Start a group. If you're in school, start one there. If not, create a '' group looking for people of a like mind. Start simple -- day hikes, mixers; then find those one or two that like to 'get out.'

Or, do what many of us do when we can't find anyone to play with -- go solo. And if you're particularly brave -- try stealth camping. It's finding a place in your locale to spend the night undetected. Be prepared to lay down late and get up early...

If you plan well, it can be a lot of fun.

HelmutHound (author)chokapi2014-03-20

Ick :P
Although the idea is nice, I feel more comfortable alone in the woods, than having to go in groups with strangers. If you are alone and someone starts unzipping your tent, you IMMEDIATELY know they are an unfriendly. Because NORMAL people ask before entering someone's private tent.
In a group there are people who take unearned social familiarity with you, and may try to peak or sneak in on you.

I have been doing, and MUCH more enjoy your second option. But have run into problems with it (nothing serious as of yet), and I always make sure to police my area, so I've never had any complaints.
It is sooooooooooo much more freeing to be alone in the woods than to be tied down with a group, imho :)

Thank you again though, and if you do have any websites to suggest I still would love to take a look at them! Thank you!

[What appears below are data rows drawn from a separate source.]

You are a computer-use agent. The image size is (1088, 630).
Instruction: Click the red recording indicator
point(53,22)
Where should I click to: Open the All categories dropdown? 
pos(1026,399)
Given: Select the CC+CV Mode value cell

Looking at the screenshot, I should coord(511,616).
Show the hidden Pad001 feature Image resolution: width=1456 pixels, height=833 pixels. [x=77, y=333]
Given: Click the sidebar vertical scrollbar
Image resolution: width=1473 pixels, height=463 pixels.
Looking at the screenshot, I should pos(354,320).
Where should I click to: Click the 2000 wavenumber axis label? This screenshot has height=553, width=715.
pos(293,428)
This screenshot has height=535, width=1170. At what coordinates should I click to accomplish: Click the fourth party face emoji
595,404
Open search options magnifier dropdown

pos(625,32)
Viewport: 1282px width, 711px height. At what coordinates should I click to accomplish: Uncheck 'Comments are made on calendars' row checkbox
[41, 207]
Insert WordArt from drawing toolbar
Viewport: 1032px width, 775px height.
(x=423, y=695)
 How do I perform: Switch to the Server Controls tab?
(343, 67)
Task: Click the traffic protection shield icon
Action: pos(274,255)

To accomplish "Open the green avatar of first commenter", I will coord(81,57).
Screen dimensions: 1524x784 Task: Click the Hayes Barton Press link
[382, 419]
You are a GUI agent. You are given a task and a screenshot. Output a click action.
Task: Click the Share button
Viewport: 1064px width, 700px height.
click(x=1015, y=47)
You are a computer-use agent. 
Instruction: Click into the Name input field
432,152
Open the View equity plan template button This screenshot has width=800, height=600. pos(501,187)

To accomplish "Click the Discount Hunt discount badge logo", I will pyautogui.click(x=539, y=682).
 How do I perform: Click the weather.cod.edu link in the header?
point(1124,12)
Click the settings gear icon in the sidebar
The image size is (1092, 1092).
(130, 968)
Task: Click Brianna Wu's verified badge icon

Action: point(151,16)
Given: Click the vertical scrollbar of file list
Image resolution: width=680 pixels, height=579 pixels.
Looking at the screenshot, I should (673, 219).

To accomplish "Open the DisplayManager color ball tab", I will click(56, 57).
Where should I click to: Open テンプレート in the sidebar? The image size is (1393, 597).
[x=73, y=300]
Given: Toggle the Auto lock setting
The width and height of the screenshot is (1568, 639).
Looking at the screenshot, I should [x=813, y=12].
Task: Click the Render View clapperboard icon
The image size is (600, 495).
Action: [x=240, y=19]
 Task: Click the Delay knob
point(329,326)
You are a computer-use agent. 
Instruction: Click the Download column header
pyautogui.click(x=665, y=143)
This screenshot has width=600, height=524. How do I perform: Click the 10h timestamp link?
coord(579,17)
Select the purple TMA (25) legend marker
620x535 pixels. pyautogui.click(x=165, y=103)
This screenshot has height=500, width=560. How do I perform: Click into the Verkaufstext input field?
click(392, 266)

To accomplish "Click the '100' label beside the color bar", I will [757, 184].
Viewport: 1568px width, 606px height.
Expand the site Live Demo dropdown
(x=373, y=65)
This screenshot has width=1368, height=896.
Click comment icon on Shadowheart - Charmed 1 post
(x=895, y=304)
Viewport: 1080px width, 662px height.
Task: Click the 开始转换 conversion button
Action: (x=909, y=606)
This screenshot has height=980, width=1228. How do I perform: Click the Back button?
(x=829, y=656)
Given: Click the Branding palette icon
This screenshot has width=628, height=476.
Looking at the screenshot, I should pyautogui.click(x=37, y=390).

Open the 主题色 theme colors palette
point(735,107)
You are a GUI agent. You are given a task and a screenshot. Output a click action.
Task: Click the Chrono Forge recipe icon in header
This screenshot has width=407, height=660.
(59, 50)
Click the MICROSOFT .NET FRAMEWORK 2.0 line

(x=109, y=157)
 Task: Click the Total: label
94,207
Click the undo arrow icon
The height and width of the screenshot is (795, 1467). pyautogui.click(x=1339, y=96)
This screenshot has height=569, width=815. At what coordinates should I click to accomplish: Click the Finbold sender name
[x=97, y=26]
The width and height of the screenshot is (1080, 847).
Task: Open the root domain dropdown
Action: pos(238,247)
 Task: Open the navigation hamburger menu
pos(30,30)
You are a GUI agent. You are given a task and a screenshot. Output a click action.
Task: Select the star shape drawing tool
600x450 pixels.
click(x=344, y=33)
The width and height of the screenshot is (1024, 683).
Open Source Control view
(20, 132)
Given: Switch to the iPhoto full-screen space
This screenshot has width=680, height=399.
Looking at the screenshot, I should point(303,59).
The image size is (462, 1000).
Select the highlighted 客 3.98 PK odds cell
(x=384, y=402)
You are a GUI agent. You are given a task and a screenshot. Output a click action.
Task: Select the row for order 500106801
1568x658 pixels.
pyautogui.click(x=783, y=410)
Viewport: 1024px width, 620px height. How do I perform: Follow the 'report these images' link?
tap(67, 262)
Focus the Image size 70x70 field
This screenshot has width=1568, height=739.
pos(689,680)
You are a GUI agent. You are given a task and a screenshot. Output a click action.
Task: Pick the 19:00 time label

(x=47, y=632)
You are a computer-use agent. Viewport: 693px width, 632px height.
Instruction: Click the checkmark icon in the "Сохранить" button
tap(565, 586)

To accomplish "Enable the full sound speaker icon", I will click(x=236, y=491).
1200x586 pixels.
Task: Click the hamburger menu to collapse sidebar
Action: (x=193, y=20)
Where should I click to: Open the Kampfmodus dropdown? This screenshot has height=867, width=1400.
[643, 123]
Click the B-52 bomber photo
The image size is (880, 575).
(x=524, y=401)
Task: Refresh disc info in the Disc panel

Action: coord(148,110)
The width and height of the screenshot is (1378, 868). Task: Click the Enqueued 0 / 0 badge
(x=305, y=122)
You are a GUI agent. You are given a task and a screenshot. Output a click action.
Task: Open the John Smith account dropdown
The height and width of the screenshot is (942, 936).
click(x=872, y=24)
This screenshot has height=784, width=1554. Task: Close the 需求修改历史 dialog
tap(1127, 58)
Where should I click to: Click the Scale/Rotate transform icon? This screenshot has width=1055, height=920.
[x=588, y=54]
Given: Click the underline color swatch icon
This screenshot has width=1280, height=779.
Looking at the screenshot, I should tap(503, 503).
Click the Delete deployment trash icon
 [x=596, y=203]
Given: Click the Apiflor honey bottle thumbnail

chokapi (author)HelmutHound2014-03-21

I daresay that when you can find one or two people to enjoy wilderness with, it can be a lot of fun -- someone to play cards with when there's little else to do, someone to cook for, tell stories with. I'm not a big fan of groups, either, but have gone on numerous trips with people who share my mind about being 'out there.'

I frequent a website called They have a forum with some good people. Just pay attention to the number of posts a member has before taking any advice, there. Trolls visit, too. And I also advise not hopping right in making any posts. Look around, get a feel for the place, and then introduce yourself in the 'Trailhead Register.' Tell us about your region, experience, and a short gear list.

ben maisel (author)HelmutHound2013-08-01

I do wilderness camping all the time. Often times when we are driving to a backpacking trip it's late in the day and too hard to find a designated camping spot. We will just pull off on the quiet side road and hike in a short ways and set up a Minimal nighttime camp. Just make sure you have some food and water and leave fairly early in the morning. We try to stay off the beaten track where nobody will notice us or bother us. It's fun and I've done this many times. I don't really think it's much of a problem as long as you leave no trace. Good luck!

poofrabbit (author)2013-08-31

Just wanted to say congratulations on being a finalists in the Great Outdoors Contest! This was a fantastic instructable! Good luck!

darman12 (author)2013-08-31

These are some good tips; I will definitely use them. Thanks for sharing them :)

Reiff (author)2013-08-27

Where is that place, That has some good scenery.

Mrballeng (author)2013-08-07

Well done! I got to get out there.

burundanga (author)2013-08-05

Shade is good but always inspect the branches above to see if there are any that look weak enough to fall on your tent. A bit of wind could dislodge something big enough to cause damage and/or injury.